• _Work to be completed_
Could you find every line in the records below that contains the word "computer" and copy it?

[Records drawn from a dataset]

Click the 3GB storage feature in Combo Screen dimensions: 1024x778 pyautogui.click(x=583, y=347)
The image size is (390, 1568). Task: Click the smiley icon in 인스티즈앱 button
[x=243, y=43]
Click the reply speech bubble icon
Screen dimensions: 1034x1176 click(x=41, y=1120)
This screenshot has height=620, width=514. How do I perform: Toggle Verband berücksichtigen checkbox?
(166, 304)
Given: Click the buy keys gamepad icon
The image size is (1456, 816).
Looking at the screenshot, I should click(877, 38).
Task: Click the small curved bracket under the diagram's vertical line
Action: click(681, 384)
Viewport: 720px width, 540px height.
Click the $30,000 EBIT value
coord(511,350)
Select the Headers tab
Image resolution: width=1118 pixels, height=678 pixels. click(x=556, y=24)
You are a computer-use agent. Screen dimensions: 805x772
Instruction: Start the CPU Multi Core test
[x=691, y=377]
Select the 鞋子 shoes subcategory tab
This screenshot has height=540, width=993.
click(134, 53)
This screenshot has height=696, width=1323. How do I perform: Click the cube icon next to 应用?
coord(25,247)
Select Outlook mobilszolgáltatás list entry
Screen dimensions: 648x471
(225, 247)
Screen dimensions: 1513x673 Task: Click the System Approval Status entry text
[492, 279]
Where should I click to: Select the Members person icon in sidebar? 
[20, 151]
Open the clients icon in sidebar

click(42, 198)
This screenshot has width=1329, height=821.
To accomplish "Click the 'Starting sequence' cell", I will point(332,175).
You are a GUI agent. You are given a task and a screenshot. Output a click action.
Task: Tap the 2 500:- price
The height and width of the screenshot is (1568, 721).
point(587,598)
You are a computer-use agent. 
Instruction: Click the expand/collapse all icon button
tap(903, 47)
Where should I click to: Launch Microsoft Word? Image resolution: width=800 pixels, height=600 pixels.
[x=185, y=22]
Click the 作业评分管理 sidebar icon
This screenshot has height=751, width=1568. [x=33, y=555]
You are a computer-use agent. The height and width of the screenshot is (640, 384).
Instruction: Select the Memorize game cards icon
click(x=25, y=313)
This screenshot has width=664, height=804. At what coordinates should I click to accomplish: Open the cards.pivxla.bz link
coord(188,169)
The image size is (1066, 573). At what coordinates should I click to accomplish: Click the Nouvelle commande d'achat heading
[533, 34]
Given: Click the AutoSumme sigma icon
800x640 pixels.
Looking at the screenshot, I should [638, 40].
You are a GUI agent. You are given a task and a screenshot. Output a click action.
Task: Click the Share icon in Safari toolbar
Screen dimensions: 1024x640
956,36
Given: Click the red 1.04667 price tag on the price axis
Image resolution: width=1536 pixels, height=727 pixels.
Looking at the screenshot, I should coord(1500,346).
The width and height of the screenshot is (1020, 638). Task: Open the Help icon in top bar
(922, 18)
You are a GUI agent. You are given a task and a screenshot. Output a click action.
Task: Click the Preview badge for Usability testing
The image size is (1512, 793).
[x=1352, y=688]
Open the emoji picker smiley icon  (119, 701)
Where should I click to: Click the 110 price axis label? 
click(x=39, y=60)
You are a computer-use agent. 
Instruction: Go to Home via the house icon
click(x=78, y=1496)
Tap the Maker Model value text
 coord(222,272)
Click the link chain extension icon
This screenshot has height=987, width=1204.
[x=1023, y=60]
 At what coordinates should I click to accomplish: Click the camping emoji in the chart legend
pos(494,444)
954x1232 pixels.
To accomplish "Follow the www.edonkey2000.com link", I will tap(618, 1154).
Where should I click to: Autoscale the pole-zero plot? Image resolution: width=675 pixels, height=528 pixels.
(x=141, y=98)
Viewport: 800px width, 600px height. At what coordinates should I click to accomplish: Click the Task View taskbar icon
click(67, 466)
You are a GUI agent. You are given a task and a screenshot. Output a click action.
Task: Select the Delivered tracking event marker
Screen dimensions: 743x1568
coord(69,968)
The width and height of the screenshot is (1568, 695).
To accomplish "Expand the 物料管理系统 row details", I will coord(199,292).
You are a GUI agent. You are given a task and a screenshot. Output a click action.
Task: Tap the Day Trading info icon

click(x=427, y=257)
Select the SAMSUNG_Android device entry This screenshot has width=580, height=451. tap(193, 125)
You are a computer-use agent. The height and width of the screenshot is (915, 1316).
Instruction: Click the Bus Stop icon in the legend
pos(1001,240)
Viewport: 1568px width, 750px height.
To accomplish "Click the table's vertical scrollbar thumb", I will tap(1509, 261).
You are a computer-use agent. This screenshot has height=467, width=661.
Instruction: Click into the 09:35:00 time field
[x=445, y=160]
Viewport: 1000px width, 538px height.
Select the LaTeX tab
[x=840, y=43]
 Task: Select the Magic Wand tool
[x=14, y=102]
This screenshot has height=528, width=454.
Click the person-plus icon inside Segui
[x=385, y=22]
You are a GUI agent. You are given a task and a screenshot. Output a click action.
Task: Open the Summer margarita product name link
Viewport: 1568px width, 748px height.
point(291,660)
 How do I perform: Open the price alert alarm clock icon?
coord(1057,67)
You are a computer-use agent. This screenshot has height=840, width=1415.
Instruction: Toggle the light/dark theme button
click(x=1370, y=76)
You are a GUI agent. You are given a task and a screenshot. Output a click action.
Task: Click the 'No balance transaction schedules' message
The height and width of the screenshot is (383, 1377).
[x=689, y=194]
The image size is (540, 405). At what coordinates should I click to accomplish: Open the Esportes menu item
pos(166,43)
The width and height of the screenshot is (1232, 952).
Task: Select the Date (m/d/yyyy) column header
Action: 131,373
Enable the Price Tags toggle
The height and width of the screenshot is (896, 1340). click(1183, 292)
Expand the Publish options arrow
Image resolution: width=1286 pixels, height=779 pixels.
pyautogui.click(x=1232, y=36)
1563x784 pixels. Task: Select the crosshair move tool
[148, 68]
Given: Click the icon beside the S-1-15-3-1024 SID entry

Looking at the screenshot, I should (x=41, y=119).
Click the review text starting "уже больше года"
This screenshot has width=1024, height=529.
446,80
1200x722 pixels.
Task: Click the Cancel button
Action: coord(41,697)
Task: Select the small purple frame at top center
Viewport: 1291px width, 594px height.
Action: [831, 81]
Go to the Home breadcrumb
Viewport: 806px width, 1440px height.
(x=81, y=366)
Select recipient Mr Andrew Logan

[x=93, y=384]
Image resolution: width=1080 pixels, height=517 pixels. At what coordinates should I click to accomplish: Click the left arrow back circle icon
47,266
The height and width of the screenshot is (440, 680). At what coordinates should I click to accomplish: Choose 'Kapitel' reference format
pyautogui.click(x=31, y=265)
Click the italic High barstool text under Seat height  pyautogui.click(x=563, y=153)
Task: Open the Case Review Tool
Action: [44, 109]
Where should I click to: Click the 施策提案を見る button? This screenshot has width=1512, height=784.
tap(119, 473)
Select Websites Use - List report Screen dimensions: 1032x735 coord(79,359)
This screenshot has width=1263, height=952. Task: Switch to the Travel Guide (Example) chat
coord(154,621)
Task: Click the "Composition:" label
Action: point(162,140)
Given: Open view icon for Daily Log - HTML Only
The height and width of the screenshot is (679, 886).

• _Result for this task_
You are a computer-use agent. Screen dimensions: 805x772
You are a computer-use agent. 
You are a computer-use agent. The height and width of the screenshot is (640, 384).
You are a computer-use agent. 
You are a computer-use agent. The height and width of the screenshot is (915, 1316).
You are a computer-use agent. This screenshot has height=467, width=661.
You are a computer-use agent. This screenshot has height=840, width=1415.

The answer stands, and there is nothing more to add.